Enelow, I think, is aiming for satirical cultural commentary here, specifically America's obsession with fame. Sasha and Jenny want to be on TV, but neither can "sing or dance," as Jenny points out. So, they kidnap someone instead. But, why do they want to be famous in the first place? That's where Sasha Wolff runs into a little trouble. It's intimated that today's media brainwashes the masses into believing that beauty, perfection, and notoriety are the only things worth achieving, but the play never offers a concrete thesis.
Nor is it ever explained why Enelow has chosen Jameson as Sasha's patron saint (as opposed to some other accepted paragon of feminine beauty).

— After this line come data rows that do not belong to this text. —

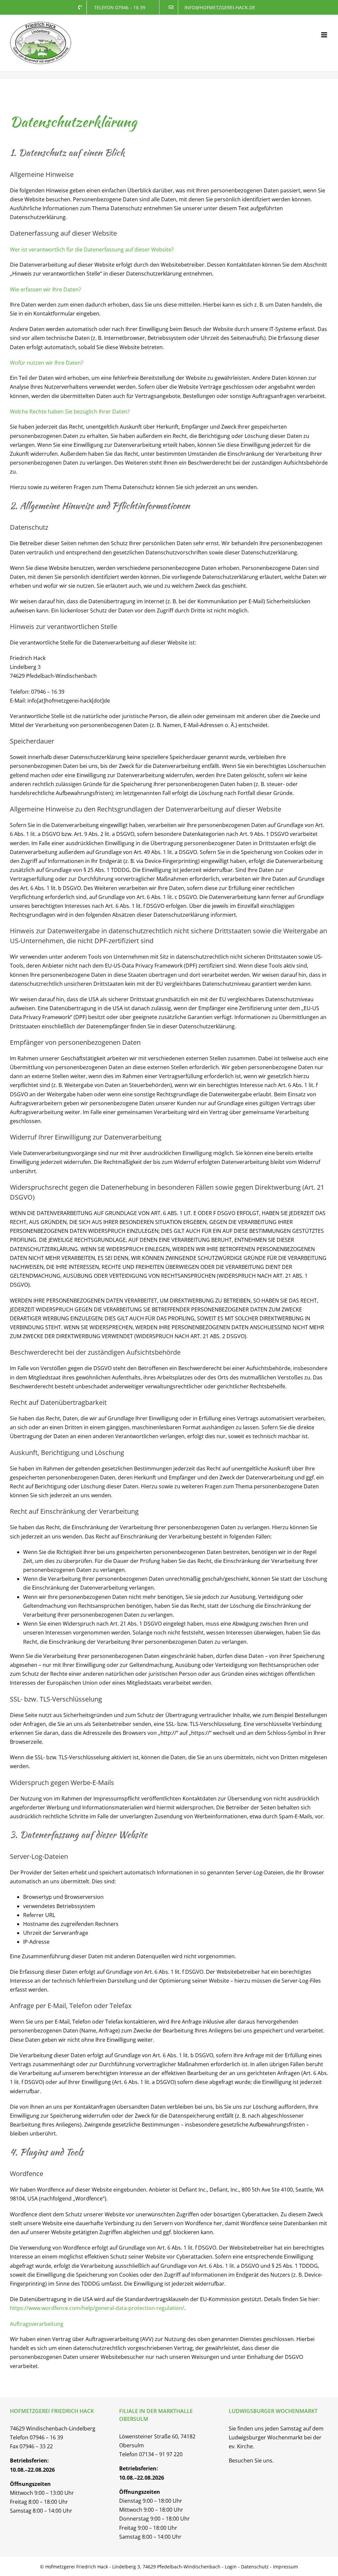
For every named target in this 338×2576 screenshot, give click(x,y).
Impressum (285, 2566)
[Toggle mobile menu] (324, 34)
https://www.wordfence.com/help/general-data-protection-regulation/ (97, 2308)
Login (231, 2566)
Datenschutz (255, 2566)
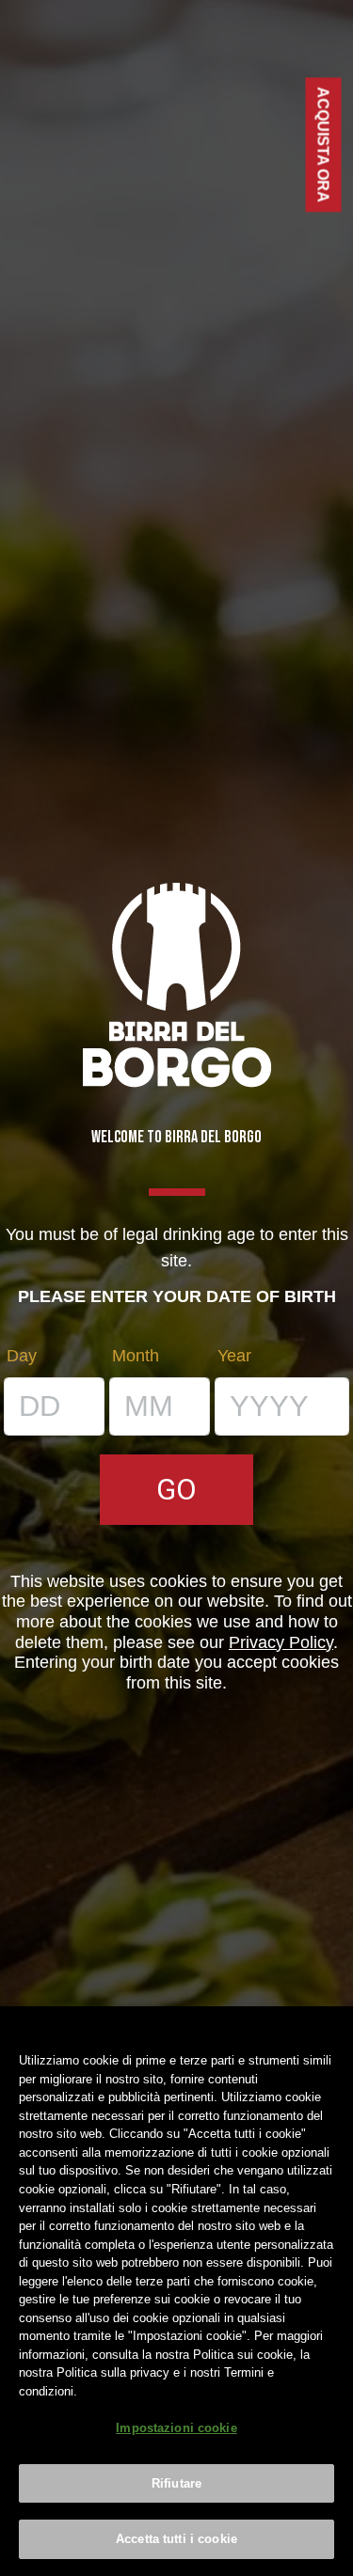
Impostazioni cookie (176, 2428)
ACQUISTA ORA (323, 145)
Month (135, 1355)
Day (22, 1355)
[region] (176, 2291)
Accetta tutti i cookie (176, 2539)
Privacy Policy (281, 1642)
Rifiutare (176, 2483)
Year (234, 1355)
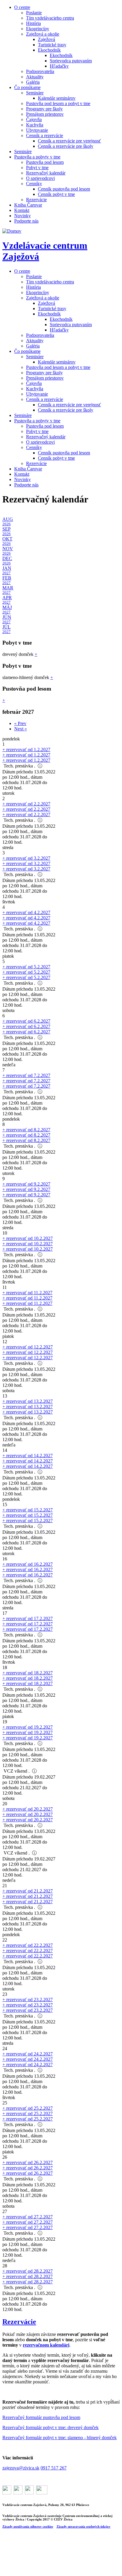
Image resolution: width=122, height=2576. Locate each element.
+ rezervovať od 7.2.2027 (26, 1075)
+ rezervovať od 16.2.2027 (27, 1564)
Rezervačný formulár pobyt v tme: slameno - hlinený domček (59, 2437)
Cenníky (34, 183)
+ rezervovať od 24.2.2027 (27, 2053)
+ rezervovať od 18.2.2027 (27, 1672)
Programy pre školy (44, 108)
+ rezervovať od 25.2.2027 (27, 2108)
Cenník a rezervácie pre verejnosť (69, 140)
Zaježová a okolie (42, 34)
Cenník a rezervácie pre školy (65, 146)
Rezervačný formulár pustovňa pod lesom (41, 2417)
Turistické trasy (52, 44)
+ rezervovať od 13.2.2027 (27, 1401)
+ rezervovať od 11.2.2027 (27, 1292)
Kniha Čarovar (28, 204)
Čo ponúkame (27, 87)
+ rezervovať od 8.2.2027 (26, 1129)
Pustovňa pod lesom (45, 162)
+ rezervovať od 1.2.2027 (26, 749)
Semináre (35, 92)
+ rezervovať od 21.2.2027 (27, 1890)
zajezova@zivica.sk (20, 2467)
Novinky (22, 215)
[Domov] (11, 231)
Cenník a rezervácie (44, 135)
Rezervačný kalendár (45, 172)
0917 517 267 (54, 2467)
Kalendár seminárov (57, 98)
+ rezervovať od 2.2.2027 (26, 803)
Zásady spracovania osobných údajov (83, 2526)
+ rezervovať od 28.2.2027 (27, 2271)
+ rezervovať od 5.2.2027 (26, 966)
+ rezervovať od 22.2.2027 (27, 1945)
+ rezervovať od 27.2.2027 (27, 2216)
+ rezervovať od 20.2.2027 (27, 1809)
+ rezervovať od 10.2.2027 (27, 1238)
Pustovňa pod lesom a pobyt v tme (58, 103)
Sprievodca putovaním (71, 60)
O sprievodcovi (40, 178)
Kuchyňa (34, 124)
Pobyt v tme (37, 167)
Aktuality (35, 76)
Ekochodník (49, 50)
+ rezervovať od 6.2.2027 (26, 1021)
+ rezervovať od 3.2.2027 (26, 858)
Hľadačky (59, 66)
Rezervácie (36, 199)
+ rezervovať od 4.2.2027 (26, 912)
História (33, 23)
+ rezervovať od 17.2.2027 (27, 1618)
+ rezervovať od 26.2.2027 (27, 2162)
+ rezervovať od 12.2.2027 (27, 1346)
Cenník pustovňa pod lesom (64, 188)
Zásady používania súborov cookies (27, 2526)
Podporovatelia (40, 71)
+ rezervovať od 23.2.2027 (27, 1999)
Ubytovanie (37, 130)
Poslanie (34, 12)
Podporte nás (26, 220)
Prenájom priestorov (45, 114)
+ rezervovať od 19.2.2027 (27, 1727)
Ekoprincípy (37, 28)
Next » (20, 728)
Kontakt (21, 210)
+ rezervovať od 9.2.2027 (26, 1184)
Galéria (33, 82)
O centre (22, 7)
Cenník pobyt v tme (56, 194)
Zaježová (46, 39)
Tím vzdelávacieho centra (50, 17)
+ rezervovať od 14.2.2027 (27, 1455)
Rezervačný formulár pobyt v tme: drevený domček (50, 2427)
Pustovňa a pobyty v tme (37, 156)
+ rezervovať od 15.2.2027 (27, 1509)
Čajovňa (34, 119)
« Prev (20, 723)
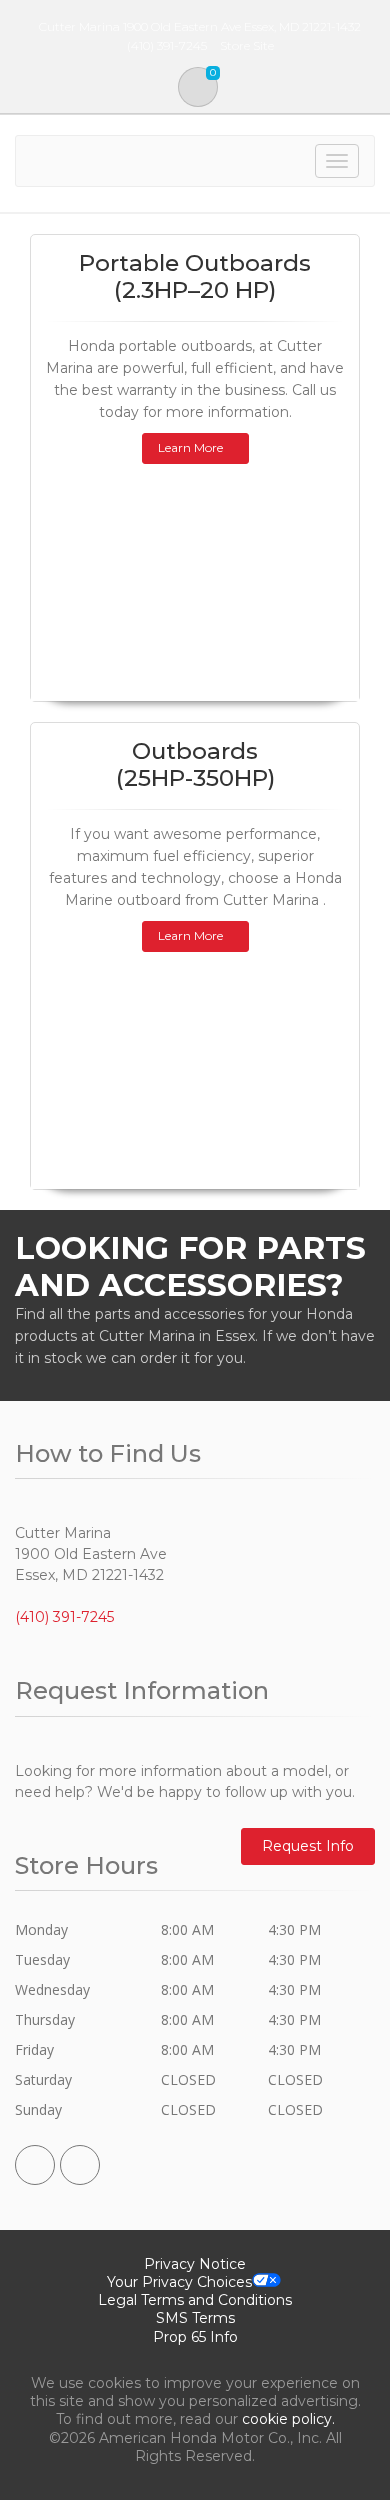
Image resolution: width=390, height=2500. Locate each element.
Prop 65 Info (195, 2337)
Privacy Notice (195, 2264)
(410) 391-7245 (64, 1617)
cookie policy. (288, 2419)
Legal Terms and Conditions (195, 2300)
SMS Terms (195, 2318)
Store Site (247, 45)
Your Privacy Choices (179, 2282)
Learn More (190, 447)
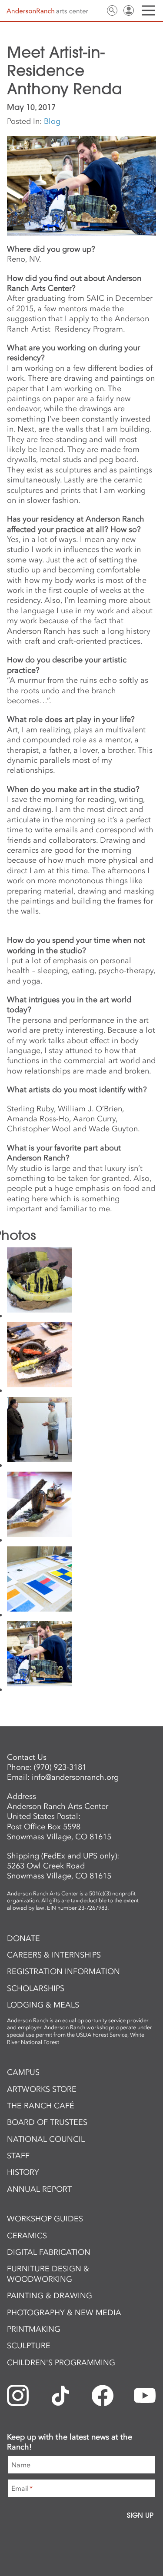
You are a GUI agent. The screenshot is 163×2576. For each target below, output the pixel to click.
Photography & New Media (64, 2312)
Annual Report (39, 2189)
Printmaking (33, 2329)
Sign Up (140, 2515)
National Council (46, 2139)
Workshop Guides (45, 2219)
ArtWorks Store (42, 2089)
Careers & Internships (54, 1955)
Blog (52, 121)
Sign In (128, 10)
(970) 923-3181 (60, 1767)
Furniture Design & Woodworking (48, 2273)
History (23, 2172)
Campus (23, 2072)
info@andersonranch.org (75, 1777)
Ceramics (27, 2235)
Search (112, 10)
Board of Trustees (47, 2122)
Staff (18, 2156)
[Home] (47, 11)
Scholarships (35, 1988)
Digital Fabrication (48, 2252)
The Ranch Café (40, 2106)
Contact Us (95, 10)
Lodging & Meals (43, 2005)
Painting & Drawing (49, 2295)
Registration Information (63, 1971)
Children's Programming (61, 2362)
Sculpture (28, 2345)
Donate (23, 1938)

Or why Hearst serves as muse for both the playwright and her characters. Or, most importantly, why this story is being told. Running a streamlined sixty minutes, Sasha Wolff is that rare play that I think would actually benefit from being longer. If Enelow were to give herself an opportunity to explore the themes and ideas of her play more fully, I think she could really be on to something.
Thankfully, director Josh Hoglund's production is distinctly engaging. He creates a surreal, freewheeling world where anything can (and frequently does) happen. From an impromptu dance number in a Lebanon nightclub to a porn star toting a machine gun, you will find it all here. Excellent set and video design by Sayaka Nagata and Sunita Prasad provide the proverbial icing on the cake. And, actors Orion Taraban (Sasha), Stacey Karpen (Jenny), and Nicole D'Amico (Patrice) lead a talented seven-person cast with their terrific performances.
Whatever misgivings I may have about it, The Late Education of Sasha Wolff is funny and a lot of fun. Let its plucky, delirious energy sweep you away. Or, in the words of Jameson, "insert yourself into the vaudeville and live your life like a landmine."